Lanka  is the name given in Hindu epics to the island fortress capital of the legendary demon king Ravana in the epics of the Ramayana and the Mahabharata. The fortress was situated on a plateau between three mountain peaks known as the Trikuta Mountains. The ancient city of Lankapura is thought to have been burnt down by Hanuman. After its king, Ravana, was killed by Rama with the help of Ravana's brother Vibhishana, the latter was crowned king of Lankapura. The mythological site of Lankā is identified with Sri Lanka. Vibhishana was given immortality when Rama was leaving the world to go back to Vaikuntha, he is said to still rule the kingdom during the period of the Pandavas and also to this day.. According to the Mahabharata, the Pandava Sahadeva visited this kingdom during his southern military campaign for the rajasuya of Yudhishthira.

Rulers of Lanka 
According to both the Ramayana and the Mahabharata, Lanka was originally ruled by a rakshasa named Sumali.

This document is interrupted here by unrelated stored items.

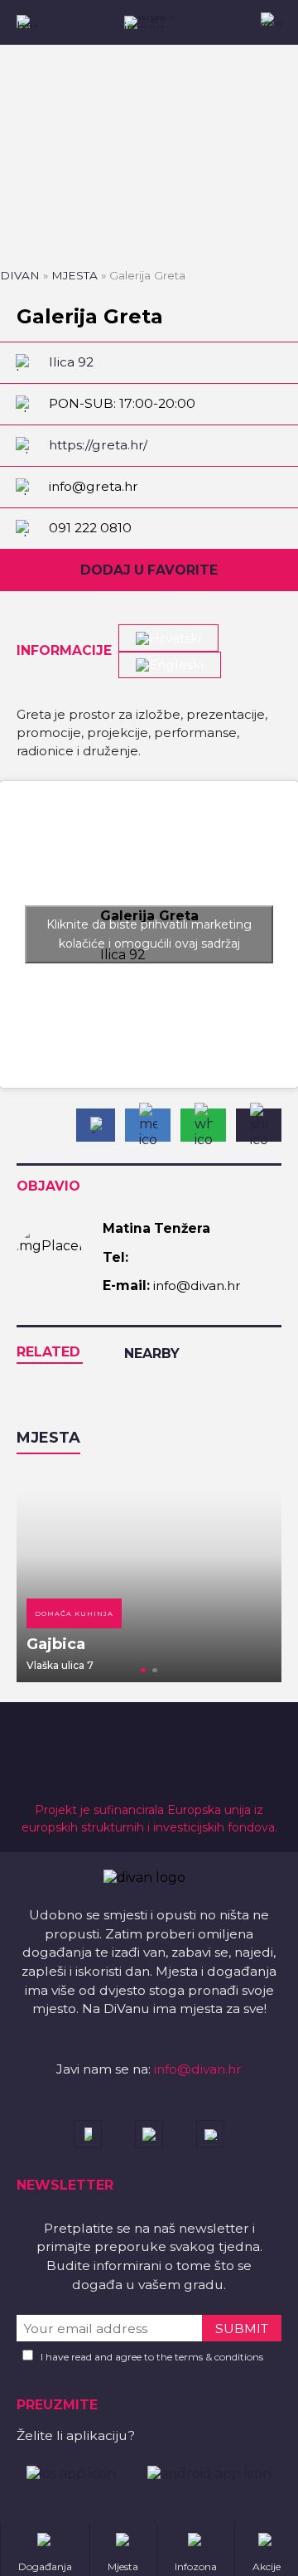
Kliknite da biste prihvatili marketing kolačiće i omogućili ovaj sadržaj (149, 934)
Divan (20, 275)
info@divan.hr (198, 2069)
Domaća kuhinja (74, 1613)
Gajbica (55, 1644)
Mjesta (74, 275)
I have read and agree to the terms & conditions (152, 2356)
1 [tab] (143, 1670)
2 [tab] (154, 1670)
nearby (152, 1353)
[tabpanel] (149, 1576)
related (48, 1352)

According to Uttara Kanda, Lanka was originally built by the divine architect of Devas, Vishwakarma for Lord Shiva, but was seized by the brothers, Malyavan, Sumali and Mali. The brothers ruled for thousands of years and invaded Amaravati (mythology) (the capital of Devas). After suffering a humiliating and disastrous defeat at the hands of Lord Vishnu, the brothers were too ashamed to return to Lanka. Kubera seized control of Lanka and established the Yaksha Kingdom and his capital was guarded by rakshasas. His half-brother Ravana, son of the sage Vishrava and Sumali's daughter (Kaikesi), fought with Kubera and took Lanka from him. Ravana ruled Lanka as king of the Rakshasa Kingdom. The battle in Lanka is depicted in a famous relief in the 12th-century Khmer temple of Angkor Wat. After Ravana's death, he was succeeded by his brother, Vibhishana.

Rulers 

 Heti and Praheti were the sea mammals. When Brahma made sea of the world when he was making the sea by salt water they disturbed him and so they were cursed by Brahma to become Asuras and they formed an Island Kingdom called (Lanka).
 Vidyutkesha was the son of Heti
 Sukesha was the son of Vidutkesha
 Malyavan, Sumali and Mali were the sons of Sukesha.
 Kubera was a Yaksha King. By the order of lord Vishnu, he remade and ruled Lanka.
 Ravana forced his elder brother Kubera to run away from Lanka after his penance to Brahma and Shiva and became the prince of Lanka and Sumali again became the King of Lanka. After Sumali's death, He became the ruler of Lanka.
 Vibhishana after Ravana's death and on the order of lord Rama, He ruled Lanka. He was given immortality by Rama, thus he rules Lanka and the Rakshasas ever since.